Um documento histórico guardado a milhares de quilômetros do Brasil promete reescrever capítulos fundamentais da resistência negra durante o período colonial. Trata-se do mapa original manuscrito Brasilia Qua Parte Paret Belgis, do naturalista George Marggraf, encontrado no acervo da Universidade de Harvard, nos Estados Unidos.
O mapa esquecido que guiará escavações em 2026
A descoberta do material, ocorrida em 2021 pelo cartógrafo histórico Levy Pereira, é agora a base para uma ambiciosa pesquisa arqueológica. Um grupo multidisciplinar das universidades federais de Alagoas (UFAL) e Rural de Pernambuco (UFRPE), financiado pela Fundação Cultural Palmares e com autorização do Iphan, realizará escavações em janeiro de 2026.
O objetivo é localizar vestígios de quilombos anteriores ao famoso Quilombo dos Palmares, fundado pela princesa congolesa Aqualtune no final do século XVI. As escavações estão previstas para os atuais municípios de Correntes e Lagoa do Ouro, em Pernambuco, e na região de Chã Preta e União dos Palmares, em Alagoas.
Por que este mapa é uma peça-chave?
Segundo o arqueólogo Onésimo Santos, coordenador da pesquisa, relatos históricos como os do comandante holandês Johan Blaer, de 1645, já citavam outros quilombos na região. No entanto, a descrição de rios com nomes em desuso e distâncias imprecisas em milhas tornava a localização impossível.
O mapa de Marggraf, transposto para uma base cartográfica atual e cruzado com imagens de satélite de alta resolução, permitiu superar esse obstáculo. "Visualizamos algumas geometrias do terreno, como retângulos que pareciam ser escavados, e assinalamos nos mapas como áreas sensíveis", explica Santos.
A importância do documento em Harvard reside em sua originalidade. As versões conhecidas ao longo dos séculos eram reproduções com erros acumulados de impressão. O material da biblioteca norte-americana é o original, feito à mão pelo próprio Marggraf no século XVII.
Reescrevendo a história da liberdade
Para os pesquisadores, encontrar evidências materiais nesses locais vai além da arqueologia. É uma oportunidade de contar uma nova história. "Não sabemos muito sobre a cultura material afro-brasileira do seu cotidiano em um espaço de liberdade", reflete Flávio Moraes, arqueólogo do Núcleo de Estudos Afro-brasileiros e Indígenas da UFAL.
Moraes destaca que a narrativa sobre a população negra nesse período quase sempre remete à escravidão, às senzalas e ao sofrimento. As escavações buscarão vestígios do cotidiano livre: como cultivavam a terra, seus rituais, técnicas de defesa e até enterramentos.

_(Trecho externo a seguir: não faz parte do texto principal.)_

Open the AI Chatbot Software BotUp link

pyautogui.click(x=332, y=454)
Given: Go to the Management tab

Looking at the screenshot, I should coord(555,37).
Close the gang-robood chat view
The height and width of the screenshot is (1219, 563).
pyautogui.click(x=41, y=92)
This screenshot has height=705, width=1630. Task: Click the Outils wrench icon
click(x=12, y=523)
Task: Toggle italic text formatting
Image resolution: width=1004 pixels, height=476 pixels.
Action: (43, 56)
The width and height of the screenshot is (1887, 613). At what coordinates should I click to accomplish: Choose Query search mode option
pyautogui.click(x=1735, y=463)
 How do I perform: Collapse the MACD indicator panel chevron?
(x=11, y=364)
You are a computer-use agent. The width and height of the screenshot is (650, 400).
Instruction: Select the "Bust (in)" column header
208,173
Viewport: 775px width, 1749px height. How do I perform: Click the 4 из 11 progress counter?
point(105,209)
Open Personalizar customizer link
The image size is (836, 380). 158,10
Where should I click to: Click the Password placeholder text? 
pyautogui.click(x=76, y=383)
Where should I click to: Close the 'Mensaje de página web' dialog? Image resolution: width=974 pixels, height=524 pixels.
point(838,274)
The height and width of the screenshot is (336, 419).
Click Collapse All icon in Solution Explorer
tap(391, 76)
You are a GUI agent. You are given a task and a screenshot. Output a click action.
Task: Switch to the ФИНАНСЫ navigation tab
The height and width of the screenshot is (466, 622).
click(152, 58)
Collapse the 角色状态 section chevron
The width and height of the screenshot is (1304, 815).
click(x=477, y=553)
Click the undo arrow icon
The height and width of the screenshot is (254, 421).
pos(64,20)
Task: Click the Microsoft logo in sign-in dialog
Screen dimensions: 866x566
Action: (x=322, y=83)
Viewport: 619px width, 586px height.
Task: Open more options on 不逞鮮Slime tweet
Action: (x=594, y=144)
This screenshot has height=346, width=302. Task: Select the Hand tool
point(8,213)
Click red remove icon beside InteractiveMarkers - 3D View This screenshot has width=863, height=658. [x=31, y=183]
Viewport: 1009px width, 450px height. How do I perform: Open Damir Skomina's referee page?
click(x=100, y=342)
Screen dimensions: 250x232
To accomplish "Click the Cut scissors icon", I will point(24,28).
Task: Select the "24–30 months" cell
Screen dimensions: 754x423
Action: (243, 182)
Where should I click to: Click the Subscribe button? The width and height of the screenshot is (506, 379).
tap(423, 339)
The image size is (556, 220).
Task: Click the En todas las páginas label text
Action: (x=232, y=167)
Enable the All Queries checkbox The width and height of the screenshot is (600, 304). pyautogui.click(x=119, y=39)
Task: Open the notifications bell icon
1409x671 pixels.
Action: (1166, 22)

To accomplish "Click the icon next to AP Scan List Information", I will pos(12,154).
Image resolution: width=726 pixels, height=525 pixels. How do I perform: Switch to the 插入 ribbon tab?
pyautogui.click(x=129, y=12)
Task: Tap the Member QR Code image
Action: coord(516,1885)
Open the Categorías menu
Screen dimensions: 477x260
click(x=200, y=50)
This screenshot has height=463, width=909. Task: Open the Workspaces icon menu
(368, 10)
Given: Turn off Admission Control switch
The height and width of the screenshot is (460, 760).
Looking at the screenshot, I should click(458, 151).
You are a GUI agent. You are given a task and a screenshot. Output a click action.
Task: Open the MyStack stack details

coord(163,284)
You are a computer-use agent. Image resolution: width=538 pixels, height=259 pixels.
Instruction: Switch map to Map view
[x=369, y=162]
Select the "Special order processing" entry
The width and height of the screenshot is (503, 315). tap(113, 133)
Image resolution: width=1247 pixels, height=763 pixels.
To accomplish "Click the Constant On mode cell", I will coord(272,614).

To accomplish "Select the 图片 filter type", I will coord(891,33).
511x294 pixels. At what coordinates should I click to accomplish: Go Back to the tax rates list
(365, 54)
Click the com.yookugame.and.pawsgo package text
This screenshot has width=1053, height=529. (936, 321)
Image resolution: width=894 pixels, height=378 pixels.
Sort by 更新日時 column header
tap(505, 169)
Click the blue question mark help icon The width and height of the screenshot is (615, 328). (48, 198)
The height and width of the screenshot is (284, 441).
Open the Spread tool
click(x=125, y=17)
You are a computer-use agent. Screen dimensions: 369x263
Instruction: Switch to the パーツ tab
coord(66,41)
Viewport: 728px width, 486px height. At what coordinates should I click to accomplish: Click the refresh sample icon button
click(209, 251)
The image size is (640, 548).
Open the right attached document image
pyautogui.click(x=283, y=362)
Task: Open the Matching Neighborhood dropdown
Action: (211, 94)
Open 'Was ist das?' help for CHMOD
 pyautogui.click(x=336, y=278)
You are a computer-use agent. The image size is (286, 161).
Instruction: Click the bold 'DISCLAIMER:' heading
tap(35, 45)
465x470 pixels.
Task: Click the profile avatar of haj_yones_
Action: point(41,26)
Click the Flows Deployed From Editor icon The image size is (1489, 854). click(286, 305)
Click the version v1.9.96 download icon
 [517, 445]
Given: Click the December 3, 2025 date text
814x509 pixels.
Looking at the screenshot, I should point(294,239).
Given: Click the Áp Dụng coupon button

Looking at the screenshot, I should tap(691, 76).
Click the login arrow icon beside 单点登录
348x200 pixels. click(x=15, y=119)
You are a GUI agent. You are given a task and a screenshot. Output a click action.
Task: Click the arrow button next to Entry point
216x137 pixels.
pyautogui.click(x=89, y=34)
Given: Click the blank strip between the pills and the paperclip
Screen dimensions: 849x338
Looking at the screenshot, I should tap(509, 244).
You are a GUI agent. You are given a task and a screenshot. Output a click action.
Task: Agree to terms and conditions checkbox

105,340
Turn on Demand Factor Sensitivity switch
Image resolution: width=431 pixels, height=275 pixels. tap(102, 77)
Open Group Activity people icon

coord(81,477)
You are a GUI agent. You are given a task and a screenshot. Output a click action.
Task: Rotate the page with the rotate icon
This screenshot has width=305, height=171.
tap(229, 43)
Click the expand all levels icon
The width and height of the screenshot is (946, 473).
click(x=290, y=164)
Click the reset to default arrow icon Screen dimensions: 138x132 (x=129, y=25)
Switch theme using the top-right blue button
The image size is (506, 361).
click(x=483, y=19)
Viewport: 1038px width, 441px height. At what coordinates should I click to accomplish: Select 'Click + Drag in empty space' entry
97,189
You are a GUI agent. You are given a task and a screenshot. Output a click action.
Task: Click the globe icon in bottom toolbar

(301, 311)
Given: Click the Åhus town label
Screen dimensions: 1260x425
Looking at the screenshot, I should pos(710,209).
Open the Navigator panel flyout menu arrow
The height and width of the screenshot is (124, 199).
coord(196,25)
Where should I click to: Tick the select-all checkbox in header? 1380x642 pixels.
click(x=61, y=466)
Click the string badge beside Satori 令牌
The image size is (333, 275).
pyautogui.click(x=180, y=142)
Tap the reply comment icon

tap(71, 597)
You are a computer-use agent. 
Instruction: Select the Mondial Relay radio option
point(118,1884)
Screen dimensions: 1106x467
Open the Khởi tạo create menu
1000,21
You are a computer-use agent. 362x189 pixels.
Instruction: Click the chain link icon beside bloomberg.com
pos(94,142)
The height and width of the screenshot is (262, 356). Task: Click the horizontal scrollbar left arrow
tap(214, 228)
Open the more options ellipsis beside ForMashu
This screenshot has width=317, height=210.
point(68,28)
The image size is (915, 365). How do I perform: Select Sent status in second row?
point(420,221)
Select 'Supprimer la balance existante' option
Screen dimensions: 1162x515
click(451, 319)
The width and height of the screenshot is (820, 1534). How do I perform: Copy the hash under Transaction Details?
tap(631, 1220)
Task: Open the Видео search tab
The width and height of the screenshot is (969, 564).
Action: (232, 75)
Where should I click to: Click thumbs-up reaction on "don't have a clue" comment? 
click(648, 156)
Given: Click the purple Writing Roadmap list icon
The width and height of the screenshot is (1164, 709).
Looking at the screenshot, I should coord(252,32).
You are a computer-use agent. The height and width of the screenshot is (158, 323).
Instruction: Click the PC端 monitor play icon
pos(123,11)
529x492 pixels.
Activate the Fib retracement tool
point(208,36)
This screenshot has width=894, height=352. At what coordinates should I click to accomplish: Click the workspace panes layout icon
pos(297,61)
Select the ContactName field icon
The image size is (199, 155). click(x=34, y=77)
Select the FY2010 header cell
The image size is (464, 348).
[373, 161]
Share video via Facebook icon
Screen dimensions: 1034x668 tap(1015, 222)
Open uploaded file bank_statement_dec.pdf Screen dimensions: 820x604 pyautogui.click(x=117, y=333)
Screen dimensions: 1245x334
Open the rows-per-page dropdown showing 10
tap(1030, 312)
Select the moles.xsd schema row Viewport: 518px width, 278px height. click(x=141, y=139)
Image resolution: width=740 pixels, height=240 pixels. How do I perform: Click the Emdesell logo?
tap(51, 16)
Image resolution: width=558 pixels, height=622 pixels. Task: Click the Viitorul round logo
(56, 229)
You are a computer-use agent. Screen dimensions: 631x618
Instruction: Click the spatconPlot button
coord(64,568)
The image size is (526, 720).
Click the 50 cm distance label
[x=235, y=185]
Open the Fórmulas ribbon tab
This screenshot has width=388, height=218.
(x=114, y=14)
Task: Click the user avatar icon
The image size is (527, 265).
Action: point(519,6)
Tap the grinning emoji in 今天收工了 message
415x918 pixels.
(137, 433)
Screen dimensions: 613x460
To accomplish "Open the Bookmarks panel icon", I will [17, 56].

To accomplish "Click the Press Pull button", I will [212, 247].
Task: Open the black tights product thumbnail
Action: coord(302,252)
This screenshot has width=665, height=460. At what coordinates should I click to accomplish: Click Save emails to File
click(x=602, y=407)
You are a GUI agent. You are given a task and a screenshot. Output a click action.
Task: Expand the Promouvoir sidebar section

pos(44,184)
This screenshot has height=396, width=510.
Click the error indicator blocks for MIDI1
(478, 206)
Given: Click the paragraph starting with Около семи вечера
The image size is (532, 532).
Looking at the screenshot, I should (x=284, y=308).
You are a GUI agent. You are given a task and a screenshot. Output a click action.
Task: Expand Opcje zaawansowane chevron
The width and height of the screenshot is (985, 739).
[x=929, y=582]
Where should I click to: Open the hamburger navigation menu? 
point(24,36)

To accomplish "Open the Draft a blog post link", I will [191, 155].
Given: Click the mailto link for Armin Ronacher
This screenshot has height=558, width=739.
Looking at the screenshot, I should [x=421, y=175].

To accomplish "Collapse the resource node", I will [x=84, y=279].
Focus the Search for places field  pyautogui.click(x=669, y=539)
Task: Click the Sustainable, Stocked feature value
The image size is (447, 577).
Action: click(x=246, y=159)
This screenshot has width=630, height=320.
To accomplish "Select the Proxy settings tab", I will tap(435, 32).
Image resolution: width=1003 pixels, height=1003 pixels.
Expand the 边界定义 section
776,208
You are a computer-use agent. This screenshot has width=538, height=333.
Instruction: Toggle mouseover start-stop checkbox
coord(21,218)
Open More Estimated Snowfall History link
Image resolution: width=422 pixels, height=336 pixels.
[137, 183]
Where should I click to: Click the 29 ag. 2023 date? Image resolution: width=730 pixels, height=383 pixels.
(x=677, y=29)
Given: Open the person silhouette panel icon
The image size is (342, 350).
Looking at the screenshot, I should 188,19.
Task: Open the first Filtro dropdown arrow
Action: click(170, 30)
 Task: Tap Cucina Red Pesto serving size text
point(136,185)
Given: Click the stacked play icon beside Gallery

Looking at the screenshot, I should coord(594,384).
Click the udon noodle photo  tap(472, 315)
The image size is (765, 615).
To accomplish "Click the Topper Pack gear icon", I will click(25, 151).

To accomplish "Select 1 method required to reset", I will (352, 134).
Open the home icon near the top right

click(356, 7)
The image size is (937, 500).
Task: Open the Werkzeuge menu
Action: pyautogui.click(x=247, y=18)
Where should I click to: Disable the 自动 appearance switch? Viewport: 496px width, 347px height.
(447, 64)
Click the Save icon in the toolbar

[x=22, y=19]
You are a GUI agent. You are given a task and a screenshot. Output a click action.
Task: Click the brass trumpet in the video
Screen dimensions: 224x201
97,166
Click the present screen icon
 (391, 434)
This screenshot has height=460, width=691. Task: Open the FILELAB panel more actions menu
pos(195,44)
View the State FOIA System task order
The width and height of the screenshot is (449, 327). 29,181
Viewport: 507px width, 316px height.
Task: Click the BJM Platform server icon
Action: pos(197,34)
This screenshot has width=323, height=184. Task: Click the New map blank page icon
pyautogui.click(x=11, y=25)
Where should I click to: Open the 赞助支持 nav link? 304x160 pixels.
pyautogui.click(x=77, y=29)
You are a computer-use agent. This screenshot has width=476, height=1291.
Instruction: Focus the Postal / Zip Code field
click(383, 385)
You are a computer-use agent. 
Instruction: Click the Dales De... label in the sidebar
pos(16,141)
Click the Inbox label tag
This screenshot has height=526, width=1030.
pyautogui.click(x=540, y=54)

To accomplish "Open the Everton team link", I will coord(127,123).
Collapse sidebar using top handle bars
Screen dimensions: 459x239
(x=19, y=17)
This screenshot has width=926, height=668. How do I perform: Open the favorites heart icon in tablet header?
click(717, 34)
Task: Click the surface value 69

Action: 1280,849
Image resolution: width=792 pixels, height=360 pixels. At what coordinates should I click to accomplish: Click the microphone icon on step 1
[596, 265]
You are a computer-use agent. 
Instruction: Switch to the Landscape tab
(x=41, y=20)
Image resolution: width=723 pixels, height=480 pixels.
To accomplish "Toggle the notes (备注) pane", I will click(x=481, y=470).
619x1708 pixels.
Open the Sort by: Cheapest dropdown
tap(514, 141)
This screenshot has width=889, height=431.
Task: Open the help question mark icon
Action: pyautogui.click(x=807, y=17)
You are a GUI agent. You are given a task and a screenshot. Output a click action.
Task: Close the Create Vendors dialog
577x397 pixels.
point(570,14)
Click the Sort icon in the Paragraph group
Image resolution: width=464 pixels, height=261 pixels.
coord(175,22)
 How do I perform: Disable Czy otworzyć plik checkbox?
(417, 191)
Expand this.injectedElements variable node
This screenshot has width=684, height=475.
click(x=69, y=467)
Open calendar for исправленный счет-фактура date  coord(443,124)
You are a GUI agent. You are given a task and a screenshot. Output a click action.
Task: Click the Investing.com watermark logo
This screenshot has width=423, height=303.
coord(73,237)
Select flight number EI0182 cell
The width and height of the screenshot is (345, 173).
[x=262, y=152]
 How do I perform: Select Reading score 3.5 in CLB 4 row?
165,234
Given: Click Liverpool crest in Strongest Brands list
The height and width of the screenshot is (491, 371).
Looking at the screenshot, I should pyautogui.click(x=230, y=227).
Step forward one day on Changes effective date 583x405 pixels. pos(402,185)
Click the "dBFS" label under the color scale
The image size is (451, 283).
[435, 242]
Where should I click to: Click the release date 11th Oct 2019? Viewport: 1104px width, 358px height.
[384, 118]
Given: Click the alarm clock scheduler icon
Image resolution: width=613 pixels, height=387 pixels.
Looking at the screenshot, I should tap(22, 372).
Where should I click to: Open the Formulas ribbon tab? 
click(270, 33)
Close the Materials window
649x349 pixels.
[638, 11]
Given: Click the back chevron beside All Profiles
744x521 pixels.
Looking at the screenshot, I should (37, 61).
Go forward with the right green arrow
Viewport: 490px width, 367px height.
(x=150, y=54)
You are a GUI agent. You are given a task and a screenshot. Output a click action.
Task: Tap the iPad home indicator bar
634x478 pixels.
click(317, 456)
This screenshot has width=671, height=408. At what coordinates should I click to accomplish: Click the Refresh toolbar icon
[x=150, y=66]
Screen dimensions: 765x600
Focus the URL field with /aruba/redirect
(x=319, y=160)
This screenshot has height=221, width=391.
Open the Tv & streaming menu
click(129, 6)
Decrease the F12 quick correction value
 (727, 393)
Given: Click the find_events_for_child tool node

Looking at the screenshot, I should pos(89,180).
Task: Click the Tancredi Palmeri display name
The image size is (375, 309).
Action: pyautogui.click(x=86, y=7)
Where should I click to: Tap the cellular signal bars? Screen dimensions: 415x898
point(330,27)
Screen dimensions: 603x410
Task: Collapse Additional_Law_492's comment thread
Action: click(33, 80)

Guilherme Bruno, da Fundação Palmares, espera que a pesquisa demonstre que a resistência era mais complexa e organizada do que se imaginava. "É uma forma de demonstrar que existia uma resistência organizada na acumulação desses territórios, muitos inexplorados. Eles foram também grandes exploradores do interior do Brasil", afirma.
Os próximos passos da investigação
Com financiamento inicial para 18 meses, a primeira etapa envolverá prospecção de superfície e sondagens em Pernambuco. Os arqueólogos buscam dois tipos principais de vestígios:
- Móveis: Objetos usados em rituais e festas.
- Estruturas de defesa: Como as cercas de madeira e fossos descritos em documentos holandeses e portugueses, que podem corresponder aos retângulos vistos nas imagens de satélite.
A equipe também espera encontrar estruturas de casas, forjas para produção de ferramentas e pontas de lança, cerâmicas e áreas de sepultamento. O projeto tem uma preocupação ética clara. "Se encontramos áreas de sepultamento, não pretendemos violar esses espaços sagrados, a não ser que tenhamos autorização", ressalta Flávio Moraes.
Os resultados poderão levar a novas fases de escavação no chamado Grande Palmares e a produção de material audiovisual educativo. A pesquisa, que envolve historiadores, geógrafos e antropólogos, representa um esforço para iluminar uma história de liberdade que, por séculos, ficou esquecida em uma prateleira de Harvard.